疑いがある場合、まず包括的な身体検査を行います。これは、行動に影響を与える可能性のある糖尿病やホルモン異常など、他の身体疾患や慢性疾患を除外するために、米国小児科学会(AAP)が推奨しています。

心理的検査

診断には、米国精神医学会が作成した『診断と統計マニュアル(DSM‑IV)』が標準的な指標として用いられます。DSM‑IVは、ADD/ADHD の症状の現れ方や出現・減少のタイミング、診断を複雑にする要因を示しています。
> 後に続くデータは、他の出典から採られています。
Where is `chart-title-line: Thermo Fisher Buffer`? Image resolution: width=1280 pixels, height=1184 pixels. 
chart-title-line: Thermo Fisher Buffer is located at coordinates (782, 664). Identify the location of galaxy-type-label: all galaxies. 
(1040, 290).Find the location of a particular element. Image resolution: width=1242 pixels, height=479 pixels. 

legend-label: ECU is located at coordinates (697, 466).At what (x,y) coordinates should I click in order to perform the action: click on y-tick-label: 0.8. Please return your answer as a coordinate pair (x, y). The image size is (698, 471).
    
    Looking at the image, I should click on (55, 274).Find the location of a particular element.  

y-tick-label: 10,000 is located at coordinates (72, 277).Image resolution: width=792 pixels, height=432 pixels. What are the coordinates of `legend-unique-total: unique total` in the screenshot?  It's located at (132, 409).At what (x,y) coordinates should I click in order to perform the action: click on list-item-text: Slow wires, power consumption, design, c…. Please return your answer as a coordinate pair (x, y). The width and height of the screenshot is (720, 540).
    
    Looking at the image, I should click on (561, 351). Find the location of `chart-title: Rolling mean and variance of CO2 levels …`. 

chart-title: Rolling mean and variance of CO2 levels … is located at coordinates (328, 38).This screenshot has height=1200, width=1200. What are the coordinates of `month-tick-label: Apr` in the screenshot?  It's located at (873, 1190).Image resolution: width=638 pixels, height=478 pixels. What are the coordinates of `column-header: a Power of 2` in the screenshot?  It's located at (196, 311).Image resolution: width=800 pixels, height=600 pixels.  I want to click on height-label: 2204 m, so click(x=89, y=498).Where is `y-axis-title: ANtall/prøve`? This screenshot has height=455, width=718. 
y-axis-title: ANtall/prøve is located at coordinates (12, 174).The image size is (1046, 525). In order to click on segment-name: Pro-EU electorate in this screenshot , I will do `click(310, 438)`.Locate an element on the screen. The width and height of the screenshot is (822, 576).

検査には、知能指数(IQ)テストや情動調整テストなどが含まれます。

行動評価

AAP のガイドラインでは、行動は複数の領域・複数の人物から評価すべきとされています。具体的には、本人へのインタビューに加え、家族、子どもの場合は教師や学校スタッフへの聞き取りを行い、様々な状況での行動様式を総合的に把握します。

複数の専門家が関与

一次診療医だけで診断や治療を完結させることはありません。保護者、教師、学校関係者、他の医療専門家との継続的な情報共有と比較検討を通じて、治療の進捗と有効性を評価・モニタリングします。

留意点

DSM‑IV の指針では、診断に影響を与える特定の状況に注意するよう警告しています。例えば、5 歳未満の幼児は年齢相応の行動変動があるため、ADHD と診断しにくい点があります。また、成人が子どもの頃の行動を自己回顧だけで診断することは信頼性が低く、子どもと同様に身体的・心理的検査を実施して評価すべきです。